Input:
▬▬▬

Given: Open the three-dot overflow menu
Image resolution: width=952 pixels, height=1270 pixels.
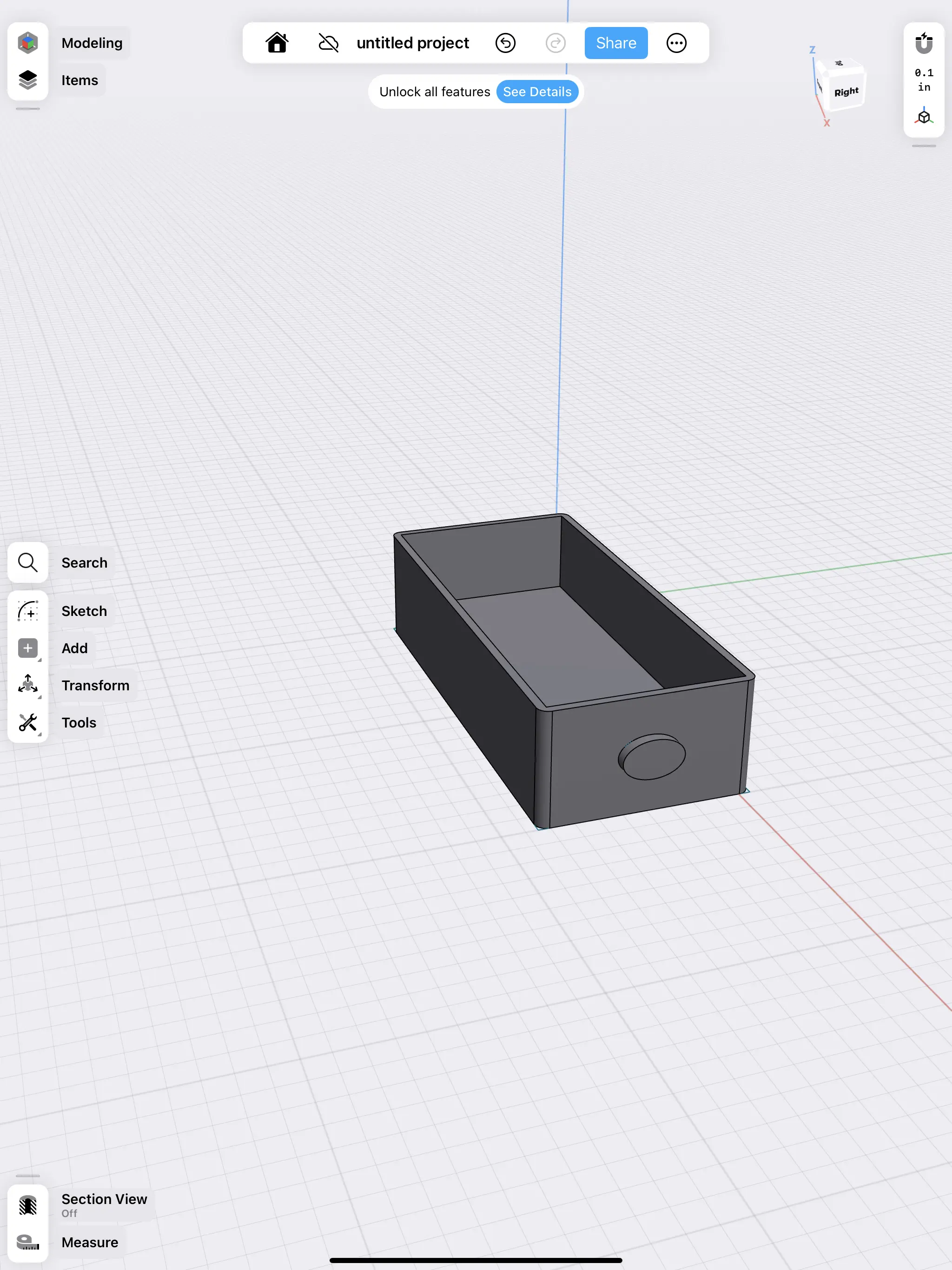Looking at the screenshot, I should click(x=676, y=42).
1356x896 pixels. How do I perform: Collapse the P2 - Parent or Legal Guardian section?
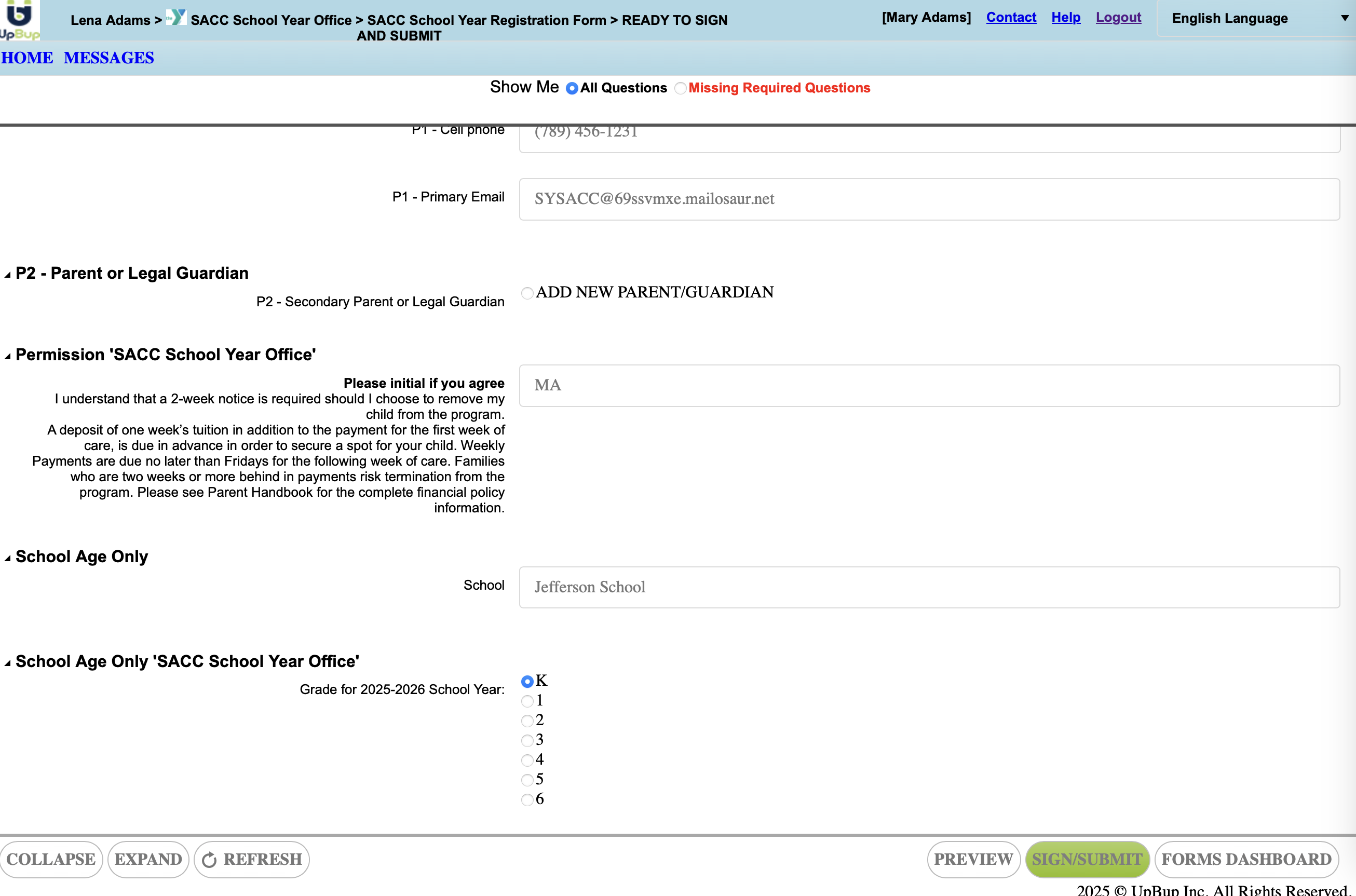(7, 275)
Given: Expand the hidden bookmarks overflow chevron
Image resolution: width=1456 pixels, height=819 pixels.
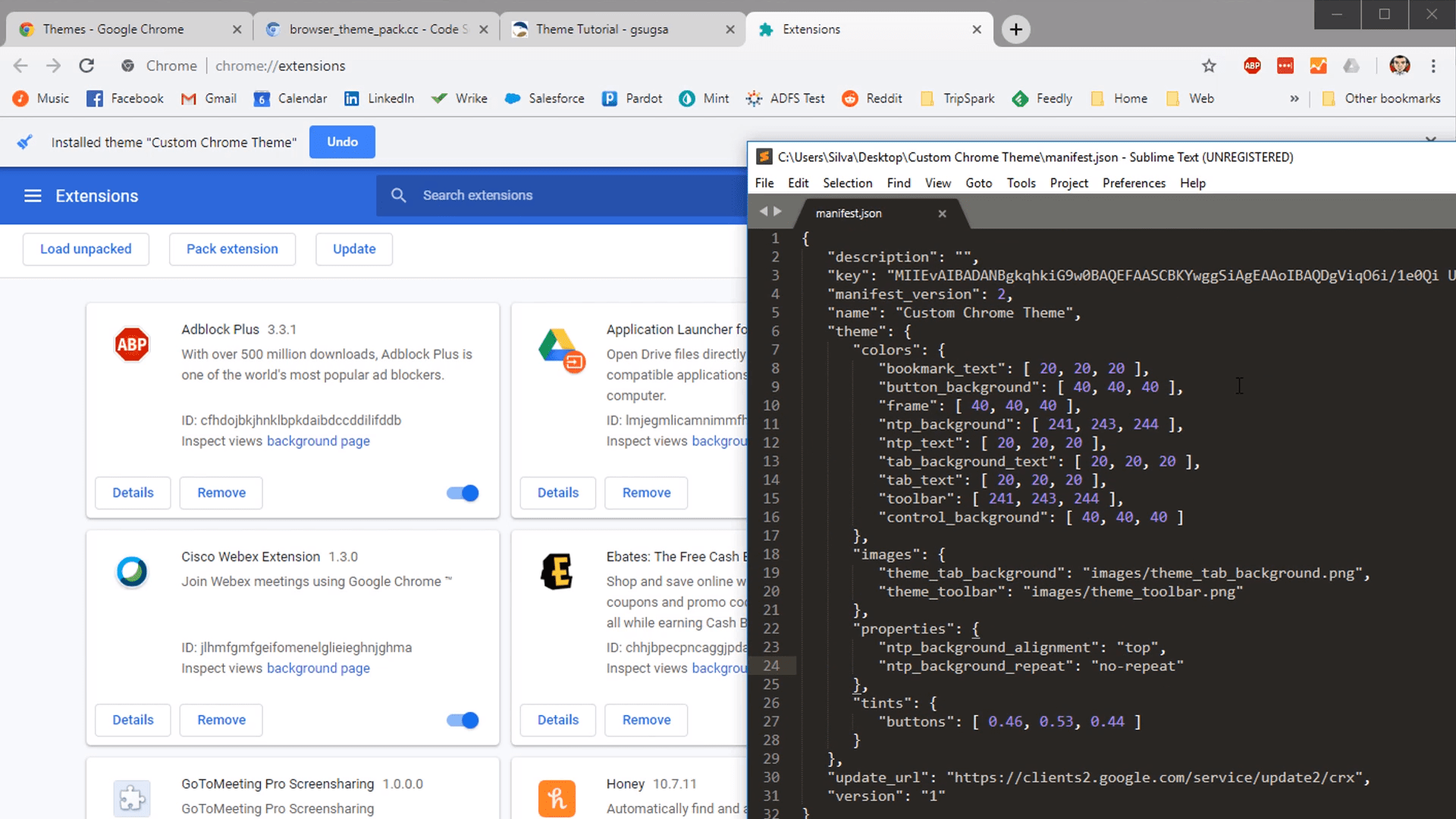Looking at the screenshot, I should coord(1294,99).
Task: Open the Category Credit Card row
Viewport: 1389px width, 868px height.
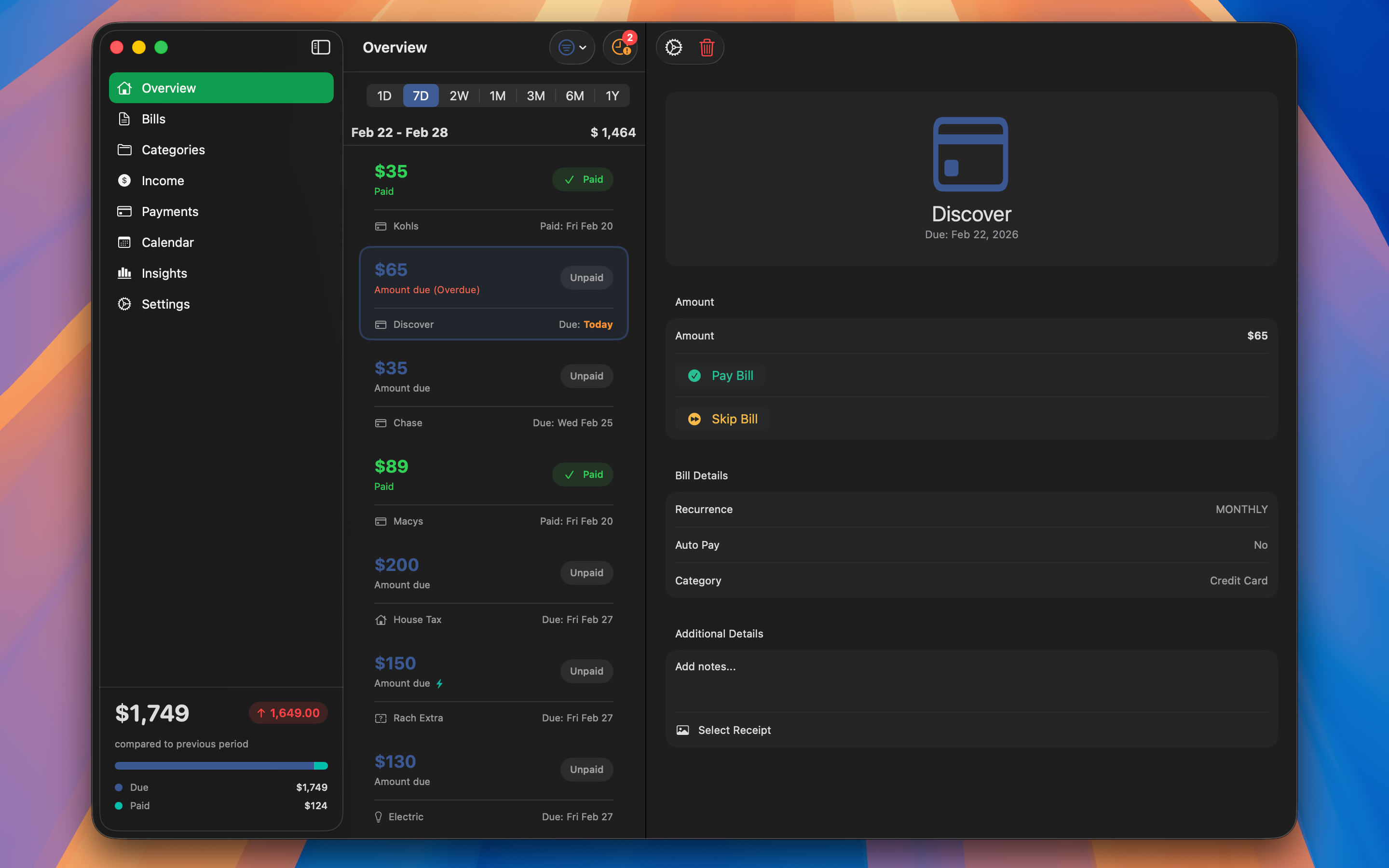Action: tap(971, 581)
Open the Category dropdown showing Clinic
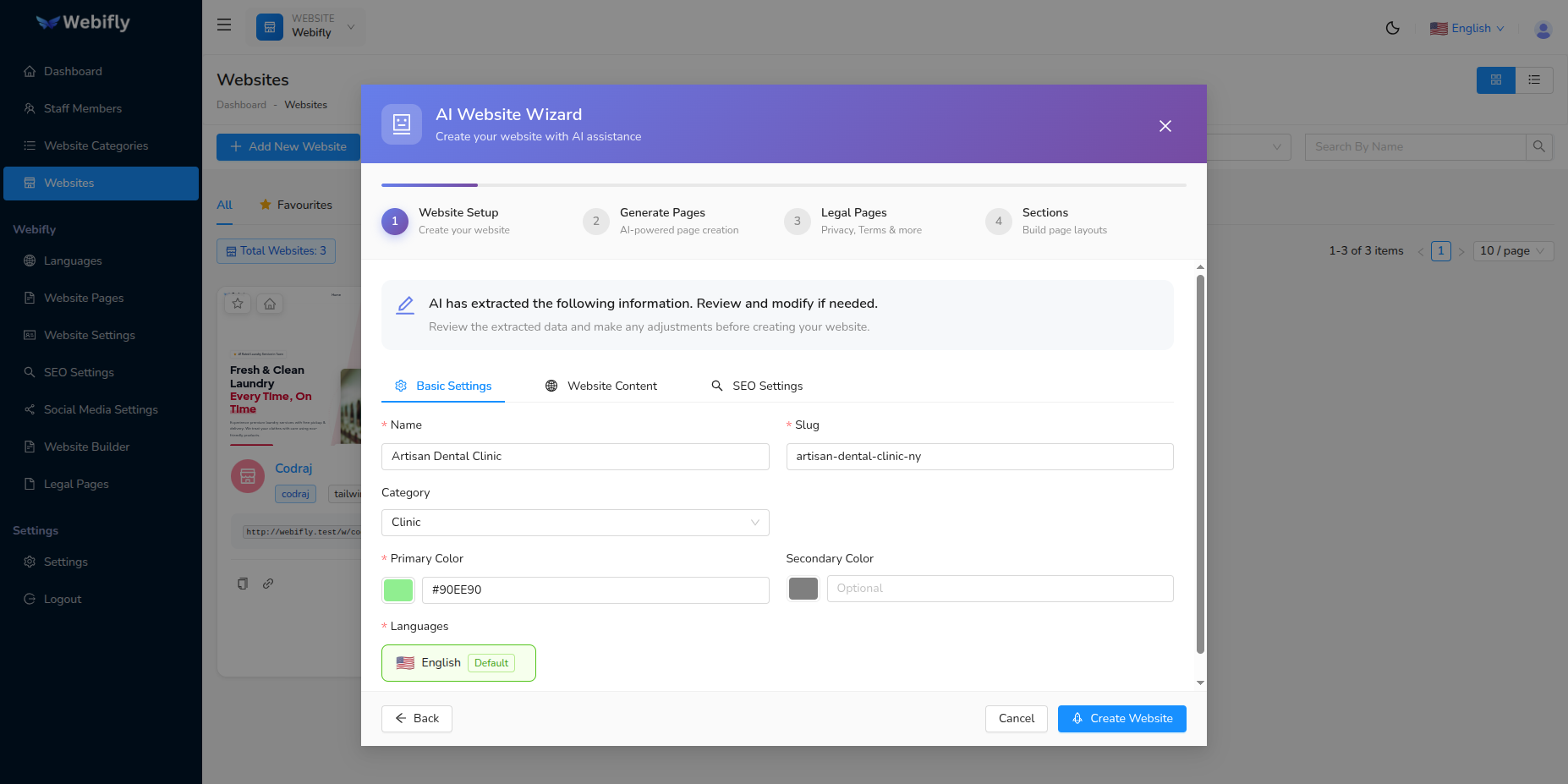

▬▬▬

Throughout the material above, find each line with "Category" and return it.

Result for this task:
Task: Open the Category Credit Card row
Open the Category dropdown showing Clinic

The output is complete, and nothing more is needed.